Место «молчаливого консервативного большинства» в идеологической конструкции путинизма занял так называемый «крымский консенсус» — общее пассивное согласие с геополитическими авантюрами режима, любое отклонение от которого характеризовалось как «национал-предательство».
Внутренняя политика была подменена политикой внешней, в которой единственным действующим субъектом мог быть только национальный лидер и верховный главнокомандующий, тогда как гражданский долг всех остальных сводился к его пассивной поддержке.
Однако и «крымский консенсус» оказался недолгим: уже с 2017 года в России началась новая волна политизации, проявлявшая себя в самых разных формах: уличные протесты против коррупции, инициированные Навальным, массовое недовольство неолиберальной пенсионной реформой, яркие движения за экологические права и в защиту местного самоуправления в российских регионах. Повестка этих форм политизации, при всем их разнообразии, теперь затрагивала вопрос социального неравенства в гораздо большей степени, чем в 2011 году. Для достижения полной управляемости общества режиму уже было мало репрессий и геополитической риторики — ему была необходима настоящая война.

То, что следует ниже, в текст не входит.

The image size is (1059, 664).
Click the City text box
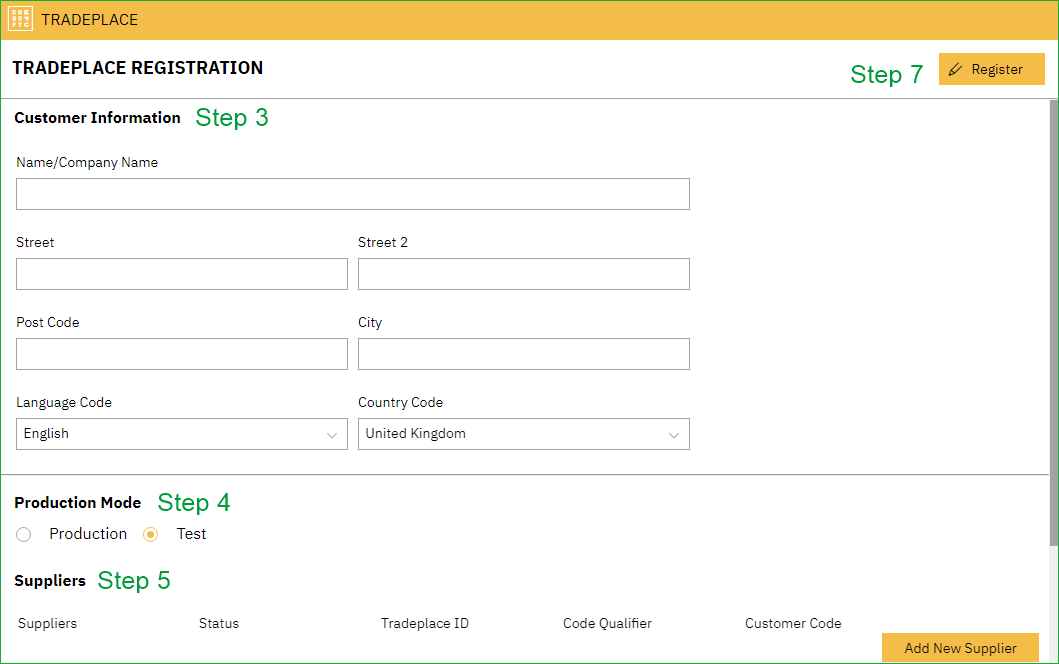(x=523, y=354)
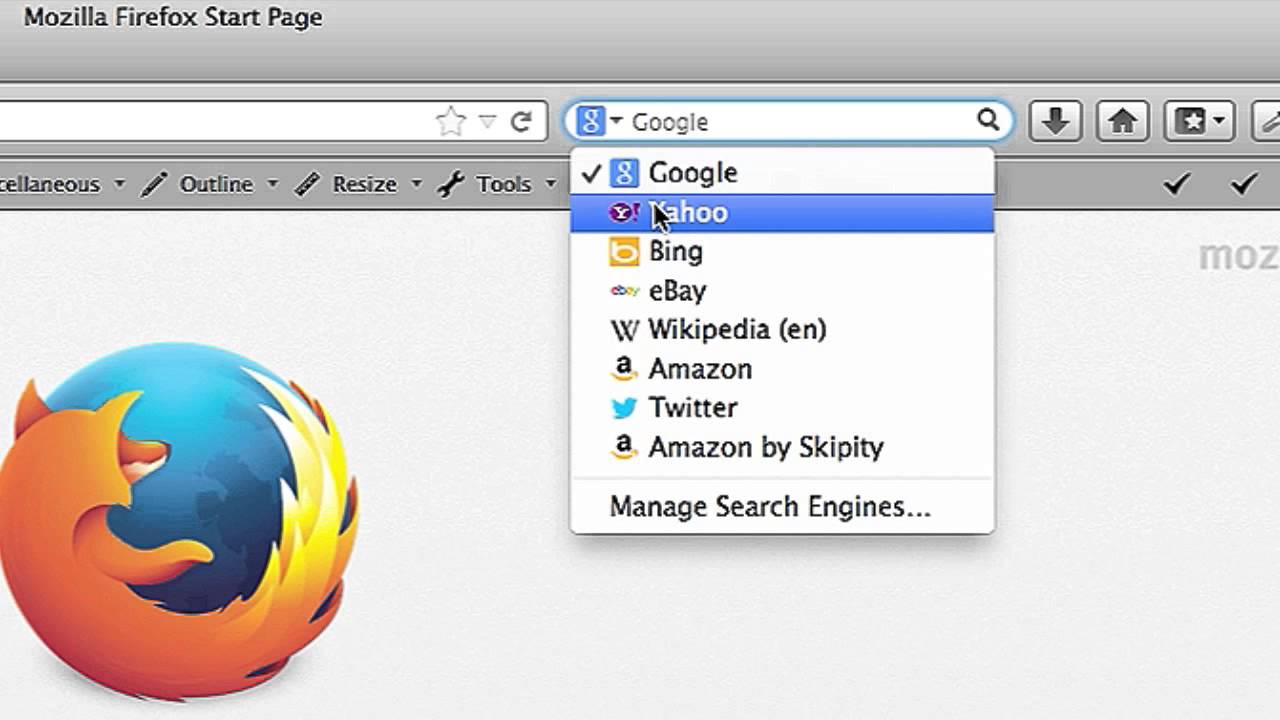
Task: Open the Home page toolbar icon
Action: point(1123,122)
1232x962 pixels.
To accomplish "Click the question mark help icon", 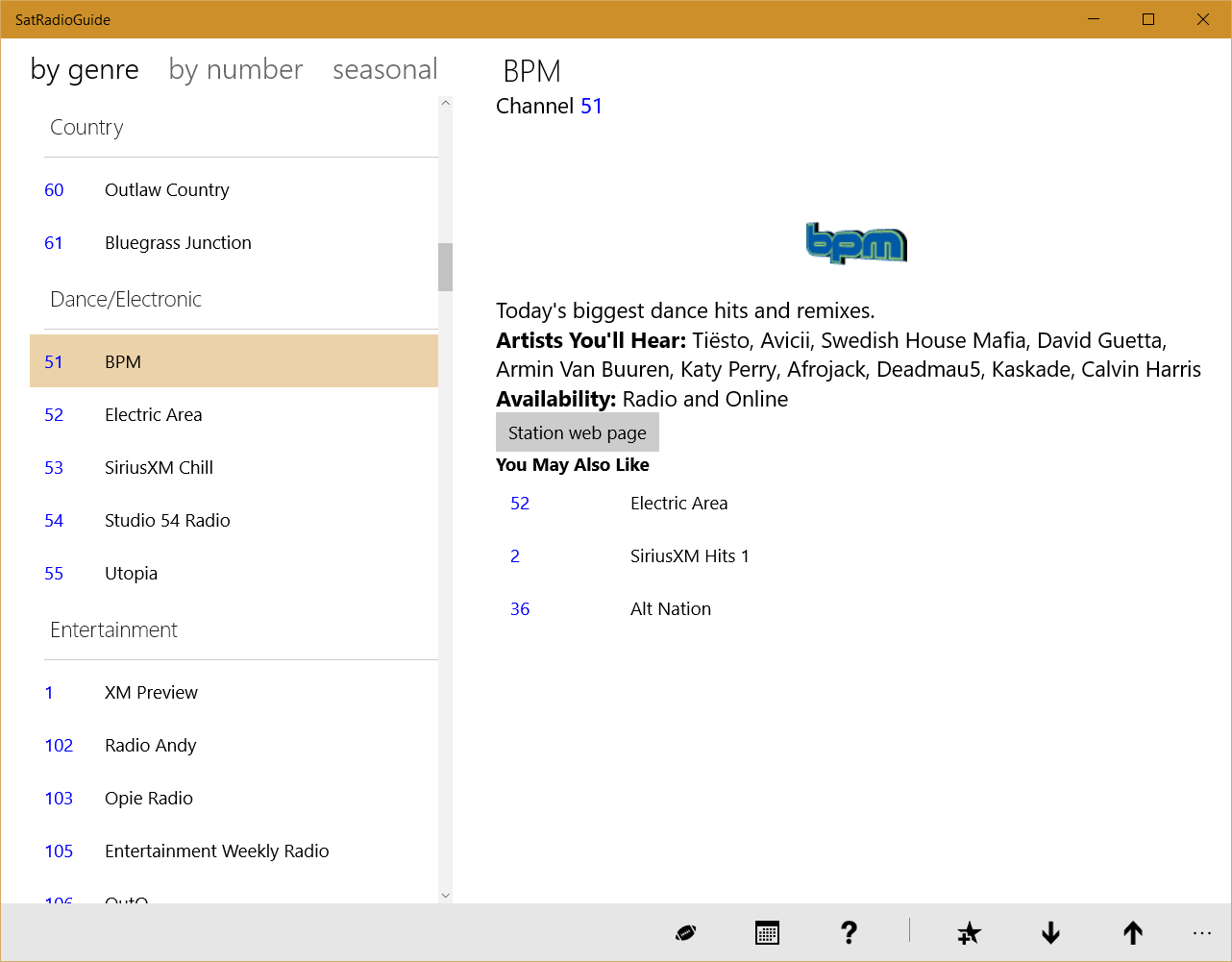I will click(x=849, y=932).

Считанные недели понадобились режиму, чтобы после начала вторжения в Украину установить новый политический порядок: плохо организованные антивоенные демонстрации были подавлены с небывалой жестокостью (так, за весну за участие в них было задержано и подверглось наказанию более 16 000 человек), в стране была введена военная цензура, нарушение которой каралось тюремным сроком до 12 лет. Любое публичное несогласие с вторжением в Украину стало преступлением — не только в форме открытого протеста, но и простого высказывания в социальных сетях или неосторожного разговора с коллегами на рабочем месте. Сейчас, после начала так называемой «частичной мобилизации», репрессии и распоряжение «телами» граждан как бессловесным управляемым ресурсом, очевидно выйдут на новый уровень.
Путинский режим, за двадцатилетие переживший постепенную эволюцию от деполитизирующего неолиберального авторитаризма к качеству жестокой диктатуры, для которого имперские захваты и разрушительная война, направленная на уничтожение целой страны, превратились в единственно возможный модус существования, не является ужасным отклонением от «нормальности» капиталистического общества. Более того, в его трансформации больше всего поражает именно «нормальность» и узнаваемость всех его элементов: пассивность и атомизация общества, реакционный анти-универсализм его риторики, помноженный на предельную циничную рациональность его элит. И этот режим стоит прямо назвать фашистским не только потому, что он вполне соответствует такому определению, но и для того, чтобы освободительные движения настоящего смогли осознать масштаб глобальной угрозы будущему.